Your copy should match the records exactly, except that it contains no pictures.

(Source records)
# # # #
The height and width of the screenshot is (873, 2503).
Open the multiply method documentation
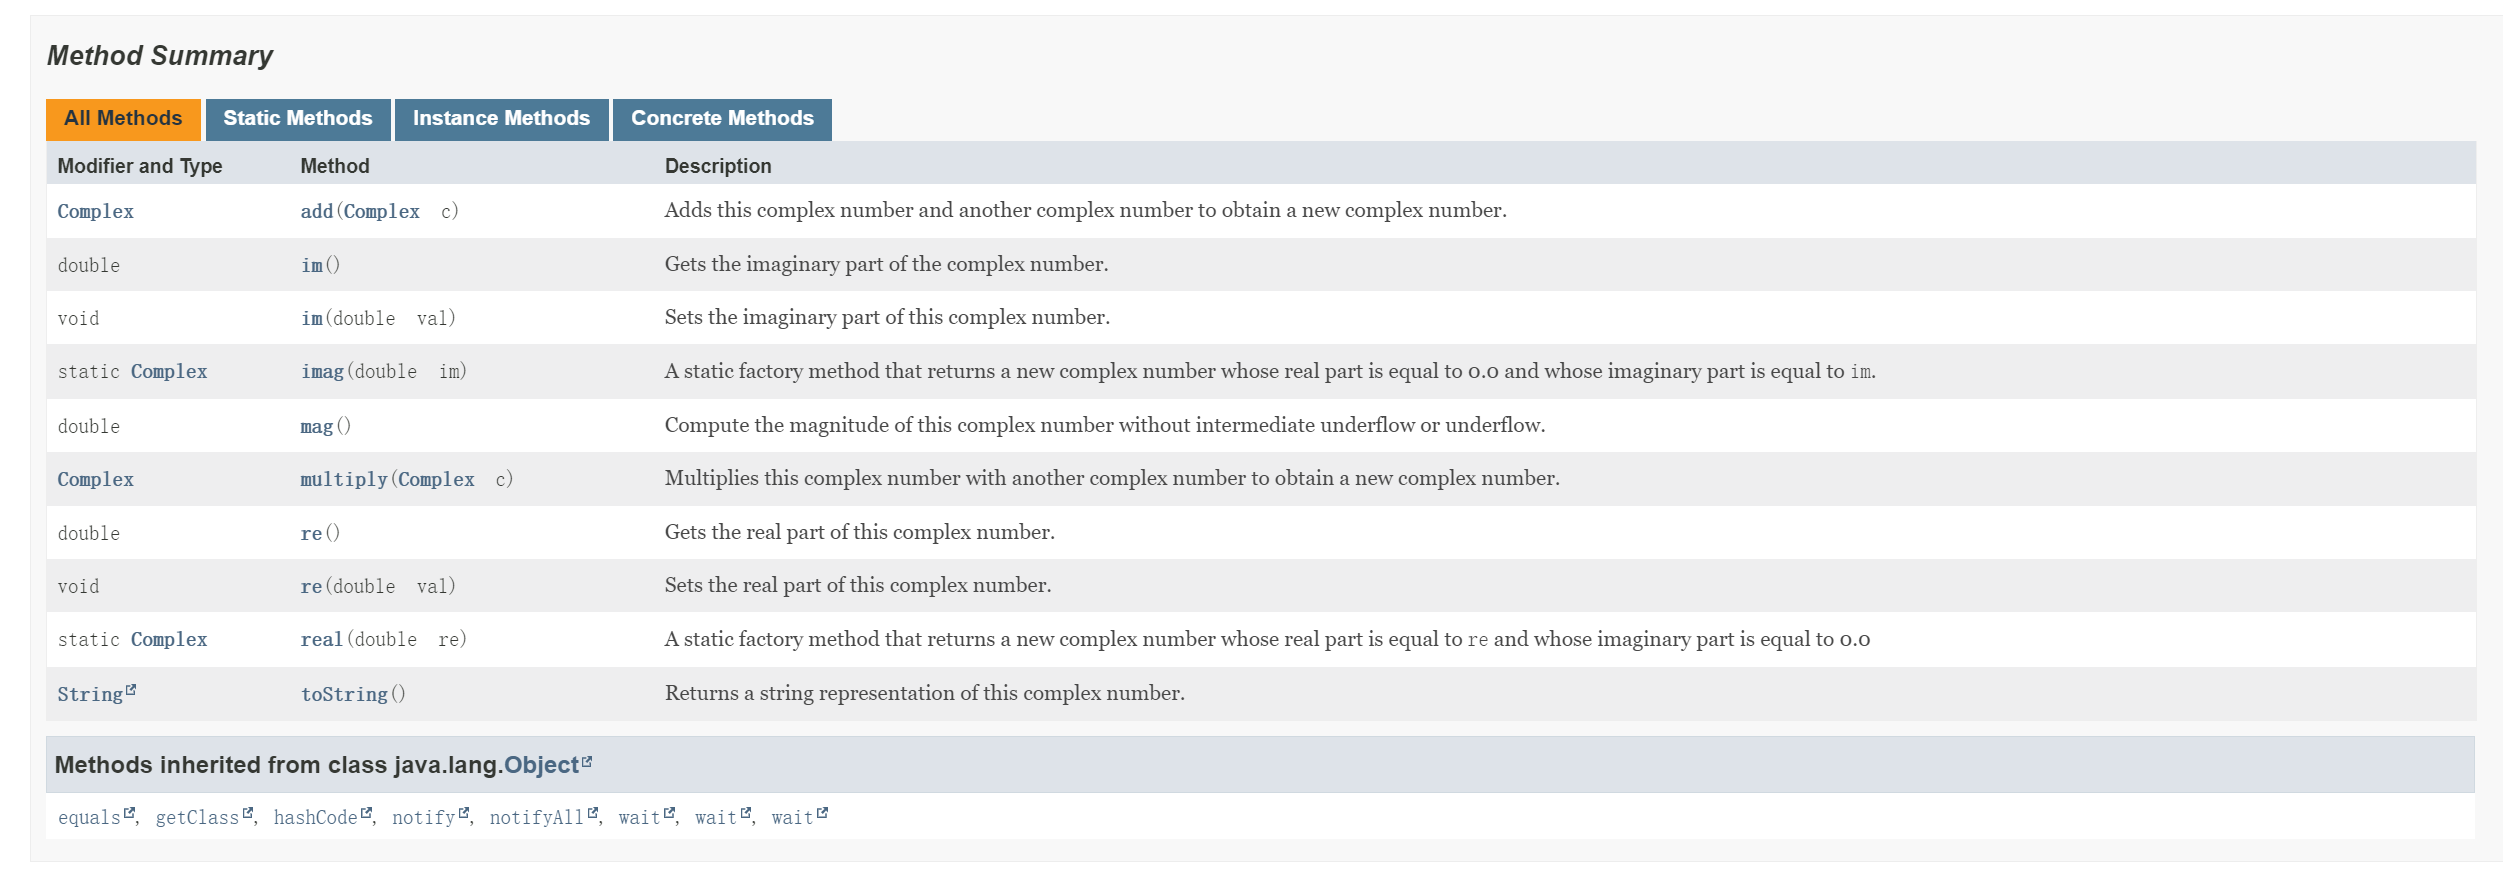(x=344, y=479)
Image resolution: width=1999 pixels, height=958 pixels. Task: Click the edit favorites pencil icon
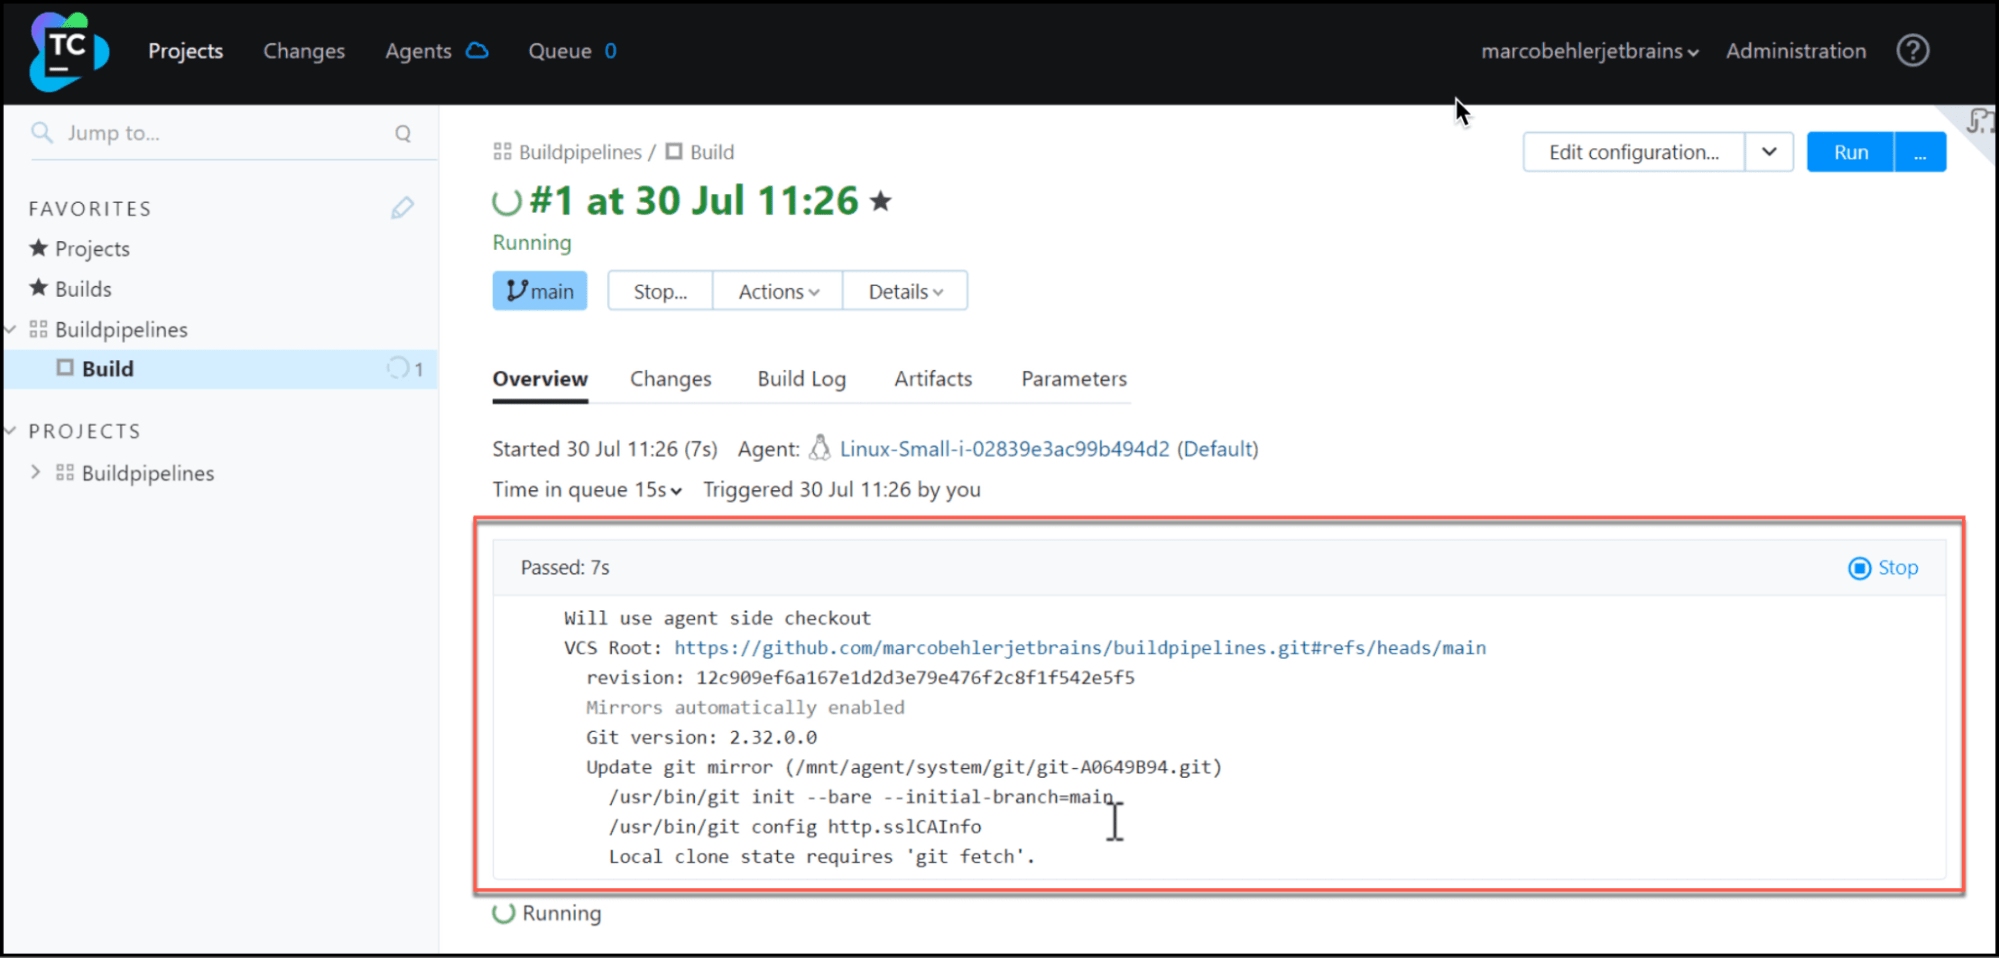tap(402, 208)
# # # #
Task response =>
The height and width of the screenshot is (873, 2503).
Open the multiply method documentation
(x=344, y=479)
Image resolution: width=1999 pixels, height=958 pixels. Task: Click the edit favorites pencil icon
tap(402, 208)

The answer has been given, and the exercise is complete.